El ataque resultó en siete migrantes muertos y 12 heridos. Según los primeros reportes, los militares patrullaban la zona cuando detectaron un vehículo a alta velocidad que no se detuvo al ser avistado. Aparentemente, los soldados escucharon disparos y, en respuesta, dos elementos abrieron fuego contra las camionetas. Entre los 33 migrantes afectados se encontraban personas de Egipto, Nepal, Cuba, India y Pakistán.
La Sedena separó de sus funciones a los dos militares involucrados y notificó a la Fiscalía General de la República (FGR) para que investigue los hechos. Las 17 personas migrantes ilesas quedaron bajo la custodia del Instituto Nacional de Migración (INM). La Secretaría de Relaciones Exteriores (SRE) contactará a las embajadas correspondientes de los migrantes afectados.

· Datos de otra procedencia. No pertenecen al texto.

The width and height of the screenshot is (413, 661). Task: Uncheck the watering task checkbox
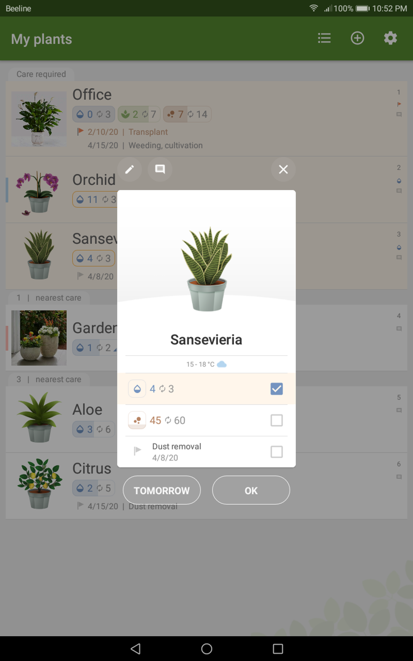pos(277,389)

Este incidente ocurrió el mismo día que Claudia Sheinbaum asumió la presidencia de México. En su primer discurso, Sheinbaum declaró que en el país no hay violaciones a los derechos humanos y que la Guardia Nacional, bajo control de la Sedena, no representa una militarización, reafirmando su compromiso con los derechos y libertades de los ciudadanos.